Arizona employers are going to be shelling out more later this year to keep each worker on the payroll.
Legislation signed Monday by Gov. Jan Brewer directs the state to impose a surcharge on what companies pay in unemployment insurance. While the exact rate is to be worked out, lawmakers said they intend to cap the fee at $28 per worker for the balance of the year.
Next year the additional fee would jump to an anticipated $42.
Steve Meissner, spokesman for the Department of Economic Security, which administers jobless benefits in Arizona, said the first bills to employers are likely to go out this fall.
All this is necessary because the state’s unemployment trust fund, which is supposed to be self-supporting, went broke more than a year ago.
The legally obligated benefits to workers have continued quite simply because the state has been borrowing money from the federal government. While the state at one point was $600 million in the hole, as of last week Arizona still owes more than $332.9 million.
Last year, when the economy was at its worst, Congress agreed to provide money to all the states without interest. But that is no longer true, with Arizona now incurring charges at the rate of about 4 percent.
But the desire to raise money -- and quickly -- stems from the fact that at the end of 2012 the federal government can demand immediate repayment of anything still owed.
Marc Osborne, lobbyist for the Arizona Chamber of Commerce and Industry, said the fear is that would result in a huge spike in assessments on employers who are ultimately responsible for anything owed. He predicted that could force companies to come up with $200 for each worker.
Business interests specifically negotiated the two-step surcharge. The idea of a higher assessment next year is based on the premise that the economy will have improved and that companies will be better able to afford the extra costs.

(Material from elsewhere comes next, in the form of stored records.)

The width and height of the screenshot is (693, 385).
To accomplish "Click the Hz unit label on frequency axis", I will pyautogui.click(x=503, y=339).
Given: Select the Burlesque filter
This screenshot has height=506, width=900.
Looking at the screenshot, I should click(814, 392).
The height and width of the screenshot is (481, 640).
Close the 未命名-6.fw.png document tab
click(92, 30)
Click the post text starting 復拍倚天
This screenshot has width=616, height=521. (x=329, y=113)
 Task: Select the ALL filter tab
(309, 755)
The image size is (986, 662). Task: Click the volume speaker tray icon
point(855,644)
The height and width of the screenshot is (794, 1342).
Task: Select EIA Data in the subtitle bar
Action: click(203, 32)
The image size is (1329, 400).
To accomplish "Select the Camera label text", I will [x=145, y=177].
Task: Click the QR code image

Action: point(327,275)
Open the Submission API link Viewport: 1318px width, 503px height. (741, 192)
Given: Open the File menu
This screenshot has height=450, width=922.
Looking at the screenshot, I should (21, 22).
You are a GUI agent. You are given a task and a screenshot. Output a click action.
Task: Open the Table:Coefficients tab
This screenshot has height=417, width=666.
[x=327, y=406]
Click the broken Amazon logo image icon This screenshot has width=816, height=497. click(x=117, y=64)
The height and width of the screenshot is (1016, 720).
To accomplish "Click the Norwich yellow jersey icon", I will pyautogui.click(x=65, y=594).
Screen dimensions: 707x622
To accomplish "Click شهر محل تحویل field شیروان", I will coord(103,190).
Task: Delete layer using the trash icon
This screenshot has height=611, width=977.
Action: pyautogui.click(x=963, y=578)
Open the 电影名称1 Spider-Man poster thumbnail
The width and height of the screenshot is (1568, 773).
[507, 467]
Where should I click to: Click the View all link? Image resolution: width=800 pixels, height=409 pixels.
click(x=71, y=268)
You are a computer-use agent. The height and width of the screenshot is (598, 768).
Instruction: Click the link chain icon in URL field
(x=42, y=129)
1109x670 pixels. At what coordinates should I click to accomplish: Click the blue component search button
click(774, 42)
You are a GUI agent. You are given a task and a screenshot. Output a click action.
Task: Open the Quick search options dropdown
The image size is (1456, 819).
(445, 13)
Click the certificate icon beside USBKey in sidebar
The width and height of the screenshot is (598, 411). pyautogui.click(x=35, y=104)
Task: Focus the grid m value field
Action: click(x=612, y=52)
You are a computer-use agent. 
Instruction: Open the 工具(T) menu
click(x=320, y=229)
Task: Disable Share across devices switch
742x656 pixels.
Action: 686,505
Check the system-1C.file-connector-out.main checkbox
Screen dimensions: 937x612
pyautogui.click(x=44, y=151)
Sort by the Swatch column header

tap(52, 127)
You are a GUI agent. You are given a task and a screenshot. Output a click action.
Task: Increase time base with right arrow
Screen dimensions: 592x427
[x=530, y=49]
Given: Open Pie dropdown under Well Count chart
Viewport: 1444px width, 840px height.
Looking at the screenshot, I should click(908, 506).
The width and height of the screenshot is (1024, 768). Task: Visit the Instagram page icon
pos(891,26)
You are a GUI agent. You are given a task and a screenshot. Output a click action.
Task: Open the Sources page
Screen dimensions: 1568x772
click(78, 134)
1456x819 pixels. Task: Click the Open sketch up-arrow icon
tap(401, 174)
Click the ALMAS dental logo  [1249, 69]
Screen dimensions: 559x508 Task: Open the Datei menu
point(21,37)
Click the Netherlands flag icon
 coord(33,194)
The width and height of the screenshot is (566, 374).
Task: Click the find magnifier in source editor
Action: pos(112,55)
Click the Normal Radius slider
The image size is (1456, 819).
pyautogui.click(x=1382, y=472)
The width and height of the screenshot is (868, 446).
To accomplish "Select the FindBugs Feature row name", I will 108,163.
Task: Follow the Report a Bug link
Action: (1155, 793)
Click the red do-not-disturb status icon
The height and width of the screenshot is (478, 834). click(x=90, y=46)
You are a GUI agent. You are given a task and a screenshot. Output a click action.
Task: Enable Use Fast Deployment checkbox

The fund, which at one time had more than $1 billion, is financed by a tax on the first $7,000 of each worker’s salary.
How much each firm pays is based on how often it lays off workers without cause, meaning the employees are eligible for benefits. Companies that lay off the fewest number of workers could pay less than $2 a year; those with high turnovers can pay as much as $378.
And that, he said, would mean an even bigger -- and unpredictable -- spike in employer costs.